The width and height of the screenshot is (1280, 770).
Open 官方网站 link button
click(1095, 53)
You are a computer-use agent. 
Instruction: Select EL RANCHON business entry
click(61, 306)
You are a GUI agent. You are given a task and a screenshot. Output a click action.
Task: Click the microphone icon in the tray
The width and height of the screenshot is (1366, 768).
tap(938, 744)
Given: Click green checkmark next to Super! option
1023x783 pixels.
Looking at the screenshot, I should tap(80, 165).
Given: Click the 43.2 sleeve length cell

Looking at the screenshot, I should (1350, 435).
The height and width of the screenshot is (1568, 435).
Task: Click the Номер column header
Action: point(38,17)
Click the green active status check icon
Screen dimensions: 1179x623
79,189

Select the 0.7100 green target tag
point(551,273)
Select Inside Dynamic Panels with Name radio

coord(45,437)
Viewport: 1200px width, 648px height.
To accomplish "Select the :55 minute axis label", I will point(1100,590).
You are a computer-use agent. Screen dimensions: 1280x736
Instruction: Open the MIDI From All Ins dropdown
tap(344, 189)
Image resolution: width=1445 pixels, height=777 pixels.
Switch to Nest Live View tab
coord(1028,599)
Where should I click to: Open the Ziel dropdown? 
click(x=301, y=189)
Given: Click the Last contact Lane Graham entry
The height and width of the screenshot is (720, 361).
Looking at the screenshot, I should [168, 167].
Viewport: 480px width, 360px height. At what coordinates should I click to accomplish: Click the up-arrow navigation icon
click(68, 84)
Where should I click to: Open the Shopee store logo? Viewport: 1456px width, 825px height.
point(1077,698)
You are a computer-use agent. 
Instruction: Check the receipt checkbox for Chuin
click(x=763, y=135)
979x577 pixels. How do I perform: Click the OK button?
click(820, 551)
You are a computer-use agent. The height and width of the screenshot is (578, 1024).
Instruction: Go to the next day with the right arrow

▶ **PROMPT**:
Copy down the entries exactly, leaving out no line.

▶ **OUTPUT FOR THIS TASK**:
The width and height of the screenshot is (1280, 770).
Open 官方网站 link button
click(1095, 53)
You are a computer-use agent. 
Instruction: Select EL RANCHON business entry
click(61, 306)
You are a GUI agent. You are given a task and a screenshot. Output a click action.
Task: Click the microphone icon in the tray
The width and height of the screenshot is (1366, 768).
tap(938, 744)
Given: Click green checkmark next to Super! option
1023x783 pixels.
Looking at the screenshot, I should tap(80, 165).
Given: Click the 43.2 sleeve length cell

Looking at the screenshot, I should (1350, 435).
The height and width of the screenshot is (1568, 435).
Task: Click the Номер column header
Action: point(38,17)
Click the green active status check icon
Screen dimensions: 1179x623
79,189

Select the 0.7100 green target tag
point(551,273)
Select Inside Dynamic Panels with Name radio

coord(45,437)
Viewport: 1200px width, 648px height.
To accomplish "Select the :55 minute axis label", I will point(1100,590).
You are a computer-use agent. Screen dimensions: 1280x736
Instruction: Open the MIDI From All Ins dropdown
tap(344, 189)
Image resolution: width=1445 pixels, height=777 pixels.
Switch to Nest Live View tab
coord(1028,599)
Where should I click to: Open the Ziel dropdown? 
click(x=301, y=189)
Given: Click the Last contact Lane Graham entry
The height and width of the screenshot is (720, 361).
Looking at the screenshot, I should [168, 167].
Viewport: 480px width, 360px height. At what coordinates should I click to accomplish: Click the up-arrow navigation icon
click(68, 84)
Where should I click to: Open the Shopee store logo? Viewport: 1456px width, 825px height.
point(1077,698)
You are a computer-use agent. 
Instruction: Check the receipt checkbox for Chuin
click(x=763, y=135)
979x577 pixels. How do I perform: Click the OK button?
click(820, 551)
You are a computer-use agent. The height and width of the screenshot is (578, 1024).
Instruction: Go to the next day with the right arrow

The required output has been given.